*Task to complete:* This task asks for the lines from the one with "You are a computer-use" to the final line below, repeated exactly, with pictures omitted.

-*-*-

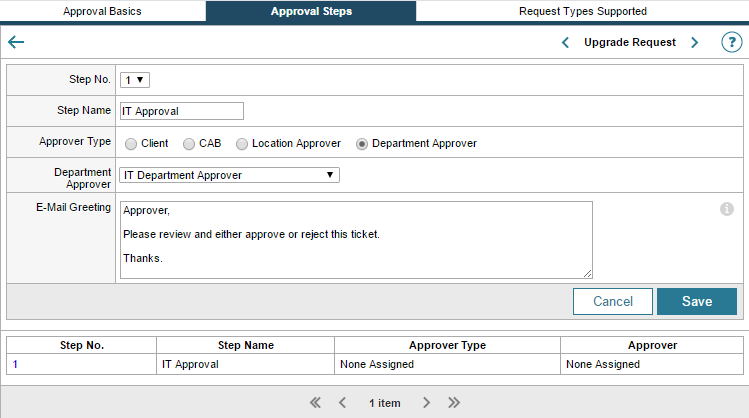This screenshot has height=418, width=749.
Task: Click into the Step Name field
Action: (181, 111)
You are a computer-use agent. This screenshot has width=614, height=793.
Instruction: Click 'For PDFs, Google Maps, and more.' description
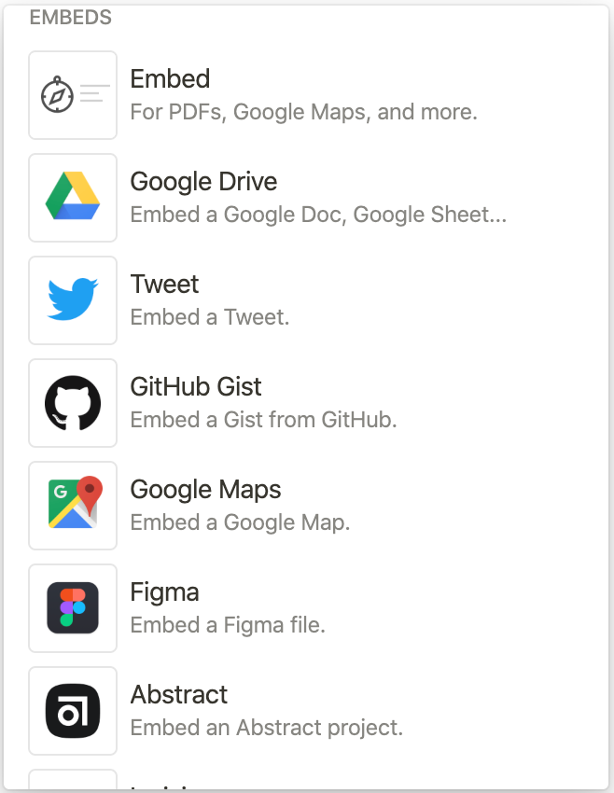click(x=303, y=112)
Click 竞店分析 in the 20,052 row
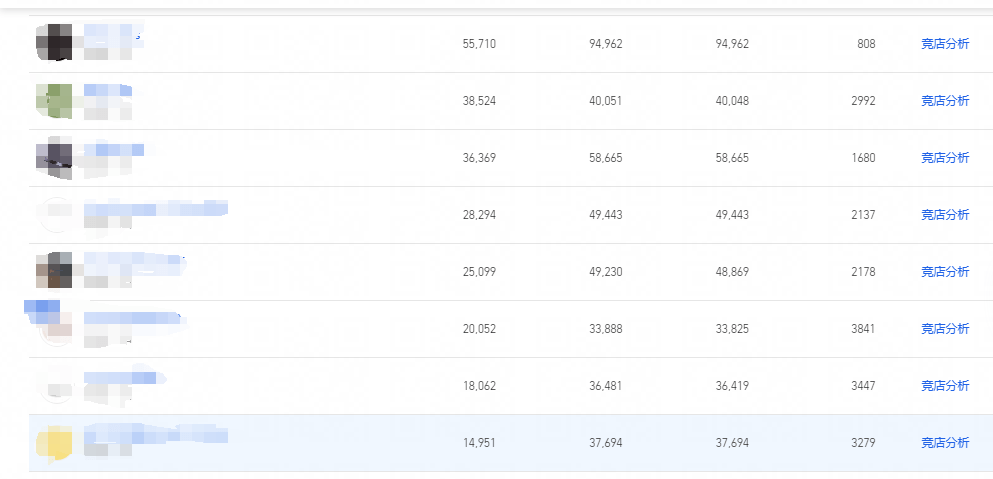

-*-*-

*Answer box:*
You are a computer-use agent. This screenshot has width=614, height=793.
Instruction: Click 'For PDFs, Google Maps, and more.' description
click(x=303, y=112)
Click 竞店分析 in the 20,052 row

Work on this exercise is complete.